** Opening Dataset entries block **

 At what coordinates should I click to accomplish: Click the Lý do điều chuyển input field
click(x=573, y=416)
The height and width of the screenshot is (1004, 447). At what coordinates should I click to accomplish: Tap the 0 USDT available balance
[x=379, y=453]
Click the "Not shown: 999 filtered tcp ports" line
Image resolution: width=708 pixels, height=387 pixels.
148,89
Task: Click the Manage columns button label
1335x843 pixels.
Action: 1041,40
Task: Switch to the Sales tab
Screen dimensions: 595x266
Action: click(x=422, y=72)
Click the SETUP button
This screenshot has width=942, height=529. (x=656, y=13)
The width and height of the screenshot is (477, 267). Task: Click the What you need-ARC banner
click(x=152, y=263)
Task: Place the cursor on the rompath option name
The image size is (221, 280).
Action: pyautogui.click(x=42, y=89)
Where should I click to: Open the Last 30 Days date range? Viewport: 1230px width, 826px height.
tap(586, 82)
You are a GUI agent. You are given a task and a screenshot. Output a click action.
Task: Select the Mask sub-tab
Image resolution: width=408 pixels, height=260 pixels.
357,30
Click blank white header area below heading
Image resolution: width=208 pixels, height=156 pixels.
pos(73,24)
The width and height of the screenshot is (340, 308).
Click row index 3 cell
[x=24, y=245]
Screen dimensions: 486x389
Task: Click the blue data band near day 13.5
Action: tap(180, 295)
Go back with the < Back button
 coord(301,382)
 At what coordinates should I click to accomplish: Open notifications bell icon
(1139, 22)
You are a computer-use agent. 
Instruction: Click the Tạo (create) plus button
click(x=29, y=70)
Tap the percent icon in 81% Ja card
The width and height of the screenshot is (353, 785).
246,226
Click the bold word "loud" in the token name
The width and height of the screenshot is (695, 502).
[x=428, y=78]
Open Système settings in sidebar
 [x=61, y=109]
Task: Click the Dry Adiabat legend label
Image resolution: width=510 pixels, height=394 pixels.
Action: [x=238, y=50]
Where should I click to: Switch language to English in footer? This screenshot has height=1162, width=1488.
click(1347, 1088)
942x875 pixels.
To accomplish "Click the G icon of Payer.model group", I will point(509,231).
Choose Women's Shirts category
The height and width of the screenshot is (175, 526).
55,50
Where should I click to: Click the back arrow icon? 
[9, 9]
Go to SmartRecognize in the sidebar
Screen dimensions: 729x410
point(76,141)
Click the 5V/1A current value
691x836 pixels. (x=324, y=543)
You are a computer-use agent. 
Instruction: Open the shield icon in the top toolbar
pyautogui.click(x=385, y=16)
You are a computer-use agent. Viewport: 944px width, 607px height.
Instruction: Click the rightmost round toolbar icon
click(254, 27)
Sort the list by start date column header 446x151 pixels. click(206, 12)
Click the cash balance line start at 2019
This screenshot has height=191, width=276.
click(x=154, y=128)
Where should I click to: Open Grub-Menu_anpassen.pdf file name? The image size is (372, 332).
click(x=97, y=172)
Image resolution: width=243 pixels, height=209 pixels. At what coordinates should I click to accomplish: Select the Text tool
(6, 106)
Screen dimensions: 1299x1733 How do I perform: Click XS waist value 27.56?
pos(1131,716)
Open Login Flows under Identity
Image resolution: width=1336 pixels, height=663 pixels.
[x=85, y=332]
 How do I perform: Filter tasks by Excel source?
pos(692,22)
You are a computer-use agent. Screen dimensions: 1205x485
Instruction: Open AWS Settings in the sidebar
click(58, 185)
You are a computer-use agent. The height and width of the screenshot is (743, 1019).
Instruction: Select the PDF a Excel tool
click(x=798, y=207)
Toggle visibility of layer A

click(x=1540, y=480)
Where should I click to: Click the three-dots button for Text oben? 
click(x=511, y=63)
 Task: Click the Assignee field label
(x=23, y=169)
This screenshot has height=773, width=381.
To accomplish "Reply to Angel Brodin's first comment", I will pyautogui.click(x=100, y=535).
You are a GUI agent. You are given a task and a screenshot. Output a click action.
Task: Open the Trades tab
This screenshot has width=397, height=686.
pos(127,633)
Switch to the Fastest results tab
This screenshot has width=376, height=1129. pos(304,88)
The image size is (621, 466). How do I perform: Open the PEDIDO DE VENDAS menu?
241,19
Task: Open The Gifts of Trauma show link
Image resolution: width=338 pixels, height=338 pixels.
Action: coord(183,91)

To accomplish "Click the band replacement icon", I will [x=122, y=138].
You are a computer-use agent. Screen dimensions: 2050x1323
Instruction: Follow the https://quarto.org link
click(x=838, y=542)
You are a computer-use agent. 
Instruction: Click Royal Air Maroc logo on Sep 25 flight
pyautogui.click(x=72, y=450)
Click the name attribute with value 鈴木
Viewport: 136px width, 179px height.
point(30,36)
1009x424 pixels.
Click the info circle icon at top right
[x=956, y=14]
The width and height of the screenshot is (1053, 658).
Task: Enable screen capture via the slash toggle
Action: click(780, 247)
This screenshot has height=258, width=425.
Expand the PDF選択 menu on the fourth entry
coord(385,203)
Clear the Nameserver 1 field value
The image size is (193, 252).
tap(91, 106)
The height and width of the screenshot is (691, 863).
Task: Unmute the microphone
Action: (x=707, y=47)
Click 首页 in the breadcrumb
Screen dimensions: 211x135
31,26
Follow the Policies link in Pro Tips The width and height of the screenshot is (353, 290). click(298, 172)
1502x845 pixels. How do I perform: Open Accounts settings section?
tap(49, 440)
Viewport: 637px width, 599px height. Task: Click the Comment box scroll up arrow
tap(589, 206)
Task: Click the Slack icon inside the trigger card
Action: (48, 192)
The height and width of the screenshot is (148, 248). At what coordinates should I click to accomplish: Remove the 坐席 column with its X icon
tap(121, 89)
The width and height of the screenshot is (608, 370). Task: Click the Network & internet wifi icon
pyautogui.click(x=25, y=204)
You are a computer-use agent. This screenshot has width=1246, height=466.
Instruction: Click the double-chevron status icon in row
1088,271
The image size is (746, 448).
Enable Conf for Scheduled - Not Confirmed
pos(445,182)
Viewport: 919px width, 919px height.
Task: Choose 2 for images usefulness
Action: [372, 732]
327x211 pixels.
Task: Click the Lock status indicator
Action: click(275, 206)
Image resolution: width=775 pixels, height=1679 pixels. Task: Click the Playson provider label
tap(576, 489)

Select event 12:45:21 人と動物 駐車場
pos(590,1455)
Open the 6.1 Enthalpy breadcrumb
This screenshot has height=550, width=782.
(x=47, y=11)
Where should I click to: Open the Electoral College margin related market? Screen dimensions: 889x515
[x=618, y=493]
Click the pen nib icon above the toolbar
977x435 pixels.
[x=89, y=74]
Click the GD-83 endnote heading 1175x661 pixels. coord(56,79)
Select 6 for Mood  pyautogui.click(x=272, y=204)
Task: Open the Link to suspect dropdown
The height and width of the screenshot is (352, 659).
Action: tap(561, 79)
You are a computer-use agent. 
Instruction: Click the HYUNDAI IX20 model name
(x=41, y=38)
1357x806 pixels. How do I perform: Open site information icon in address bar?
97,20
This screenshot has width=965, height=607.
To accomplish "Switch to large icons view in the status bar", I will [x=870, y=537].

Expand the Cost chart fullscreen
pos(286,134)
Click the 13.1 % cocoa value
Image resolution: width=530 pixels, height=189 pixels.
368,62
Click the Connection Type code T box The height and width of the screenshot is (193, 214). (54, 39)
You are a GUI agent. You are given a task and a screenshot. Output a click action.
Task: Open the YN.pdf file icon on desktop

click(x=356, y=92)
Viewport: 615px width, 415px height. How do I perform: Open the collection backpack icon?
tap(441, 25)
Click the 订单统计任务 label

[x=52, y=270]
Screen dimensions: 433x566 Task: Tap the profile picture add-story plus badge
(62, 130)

** Closing Dataset entries block **

### [Task goal]
Print each record again. Nothing may be left out.

### [Answer]
 At what coordinates should I click to accomplish: Click the Lý do điều chuyển input field
click(x=573, y=416)
The height and width of the screenshot is (1004, 447). At what coordinates should I click to accomplish: Tap the 0 USDT available balance
[x=379, y=453]
Click the "Not shown: 999 filtered tcp ports" line
Image resolution: width=708 pixels, height=387 pixels.
148,89
Task: Click the Manage columns button label
1335x843 pixels.
Action: 1041,40
Task: Switch to the Sales tab
Screen dimensions: 595x266
Action: click(x=422, y=72)
Click the SETUP button
This screenshot has width=942, height=529. (x=656, y=13)
The width and height of the screenshot is (477, 267). Task: Click the What you need-ARC banner
click(x=152, y=263)
Task: Place the cursor on the rompath option name
The image size is (221, 280).
Action: pyautogui.click(x=42, y=89)
Where should I click to: Open the Last 30 Days date range? Viewport: 1230px width, 826px height.
tap(586, 82)
You are a GUI agent. You are given a task and a screenshot. Output a click action.
Task: Select the Mask sub-tab
Image resolution: width=408 pixels, height=260 pixels.
357,30
Click blank white header area below heading
Image resolution: width=208 pixels, height=156 pixels.
pos(73,24)
The width and height of the screenshot is (340, 308).
Click row index 3 cell
[x=24, y=245]
Screen dimensions: 486x389
Task: Click the blue data band near day 13.5
Action: tap(180, 295)
Go back with the < Back button
 coord(301,382)
 At what coordinates should I click to accomplish: Open notifications bell icon
(1139, 22)
You are a computer-use agent. 
Instruction: Click the Tạo (create) plus button
click(x=29, y=70)
Tap the percent icon in 81% Ja card
The width and height of the screenshot is (353, 785).
246,226
Click the bold word "loud" in the token name
The width and height of the screenshot is (695, 502).
[x=428, y=78]
Open Système settings in sidebar
 [x=61, y=109]
Task: Click the Dry Adiabat legend label
Image resolution: width=510 pixels, height=394 pixels.
Action: [x=238, y=50]
Where should I click to: Switch language to English in footer? This screenshot has height=1162, width=1488.
click(1347, 1088)
942x875 pixels.
To accomplish "Click the G icon of Payer.model group", I will point(509,231).
Choose Women's Shirts category
The height and width of the screenshot is (175, 526).
55,50
Where should I click to: Click the back arrow icon? 
[9, 9]
Go to SmartRecognize in the sidebar
Screen dimensions: 729x410
point(76,141)
Click the 5V/1A current value
691x836 pixels. (x=324, y=543)
You are a computer-use agent. 
Instruction: Open the shield icon in the top toolbar
pyautogui.click(x=385, y=16)
You are a computer-use agent. Viewport: 944px width, 607px height.
Instruction: Click the rightmost round toolbar icon
click(254, 27)
Sort the list by start date column header 446x151 pixels. click(206, 12)
Click the cash balance line start at 2019
This screenshot has height=191, width=276.
click(x=154, y=128)
Where should I click to: Open Grub-Menu_anpassen.pdf file name? The image size is (372, 332).
click(x=97, y=172)
Image resolution: width=243 pixels, height=209 pixels. At what coordinates should I click to accomplish: Select the Text tool
(6, 106)
Screen dimensions: 1299x1733 How do I perform: Click XS waist value 27.56?
pos(1131,716)
Open Login Flows under Identity
Image resolution: width=1336 pixels, height=663 pixels.
[x=85, y=332]
 How do I perform: Filter tasks by Excel source?
pos(692,22)
You are a computer-use agent. Screen dimensions: 1205x485
Instruction: Open AWS Settings in the sidebar
click(58, 185)
You are a computer-use agent. The height and width of the screenshot is (743, 1019).
Instruction: Select the PDF a Excel tool
click(x=798, y=207)
Toggle visibility of layer A

click(x=1540, y=480)
Where should I click to: Click the three-dots button for Text oben? 
click(x=511, y=63)
 Task: Click the Assignee field label
(x=23, y=169)
This screenshot has height=773, width=381.
To accomplish "Reply to Angel Brodin's first comment", I will pyautogui.click(x=100, y=535).
You are a GUI agent. You are given a task and a screenshot. Output a click action.
Task: Open the Trades tab
This screenshot has width=397, height=686.
pos(127,633)
Switch to the Fastest results tab
This screenshot has width=376, height=1129. pos(304,88)
The image size is (621, 466). How do I perform: Open the PEDIDO DE VENDAS menu?
241,19
Task: Open The Gifts of Trauma show link
Image resolution: width=338 pixels, height=338 pixels.
Action: coord(183,91)

To accomplish "Click the band replacement icon", I will [x=122, y=138].
You are a computer-use agent. Screen dimensions: 2050x1323
Instruction: Follow the https://quarto.org link
click(x=838, y=542)
You are a computer-use agent. 
Instruction: Click Royal Air Maroc logo on Sep 25 flight
pyautogui.click(x=72, y=450)
Click the name attribute with value 鈴木
Viewport: 136px width, 179px height.
point(30,36)
1009x424 pixels.
Click the info circle icon at top right
[x=956, y=14]
The width and height of the screenshot is (1053, 658).
Task: Enable screen capture via the slash toggle
Action: click(780, 247)
This screenshot has height=258, width=425.
Expand the PDF選択 menu on the fourth entry
coord(385,203)
Clear the Nameserver 1 field value
The image size is (193, 252).
tap(91, 106)
The height and width of the screenshot is (691, 863).
Task: Unmute the microphone
Action: (x=707, y=47)
Click 首页 in the breadcrumb
Screen dimensions: 211x135
31,26
Follow the Policies link in Pro Tips The width and height of the screenshot is (353, 290). click(298, 172)
1502x845 pixels. How do I perform: Open Accounts settings section?
tap(49, 440)
Viewport: 637px width, 599px height. Task: Click the Comment box scroll up arrow
tap(589, 206)
Task: Click the Slack icon inside the trigger card
Action: (48, 192)
The height and width of the screenshot is (148, 248). At what coordinates should I click to accomplish: Remove the 坐席 column with its X icon
tap(121, 89)
The width and height of the screenshot is (608, 370). Task: Click the Network & internet wifi icon
pyautogui.click(x=25, y=204)
You are a computer-use agent. This screenshot has width=1246, height=466.
Instruction: Click the double-chevron status icon in row
1088,271
The image size is (746, 448).
Enable Conf for Scheduled - Not Confirmed
pos(445,182)
Viewport: 919px width, 919px height.
Task: Choose 2 for images usefulness
Action: [372, 732]
327x211 pixels.
Task: Click the Lock status indicator
Action: click(275, 206)
Image resolution: width=775 pixels, height=1679 pixels. Task: Click the Playson provider label
tap(576, 489)

Select event 12:45:21 人と動物 駐車場
pos(590,1455)
Open the 6.1 Enthalpy breadcrumb
This screenshot has height=550, width=782.
(x=47, y=11)
Where should I click to: Open the Electoral College margin related market? Screen dimensions: 889x515
[x=618, y=493]
Click the pen nib icon above the toolbar
977x435 pixels.
[x=89, y=74]
Click the GD-83 endnote heading 1175x661 pixels. coord(56,79)
Select 6 for Mood  pyautogui.click(x=272, y=204)
Task: Open the Link to suspect dropdown
The height and width of the screenshot is (352, 659).
Action: tap(561, 79)
You are a computer-use agent. 
Instruction: Click the HYUNDAI IX20 model name
(x=41, y=38)
1357x806 pixels. How do I perform: Open site information icon in address bar?
97,20
This screenshot has width=965, height=607.
To accomplish "Switch to large icons view in the status bar", I will [x=870, y=537].

Expand the Cost chart fullscreen
pos(286,134)
Click the 13.1 % cocoa value
Image resolution: width=530 pixels, height=189 pixels.
368,62
Click the Connection Type code T box The height and width of the screenshot is (193, 214). (54, 39)
You are a GUI agent. You are given a task and a screenshot. Output a click action.
Task: Open the YN.pdf file icon on desktop

click(x=356, y=92)
Viewport: 615px width, 415px height. How do I perform: Open the collection backpack icon?
tap(441, 25)
Click the 订单统计任务 label

[x=52, y=270]
Screen dimensions: 433x566 Task: Tap the profile picture add-story plus badge
(62, 130)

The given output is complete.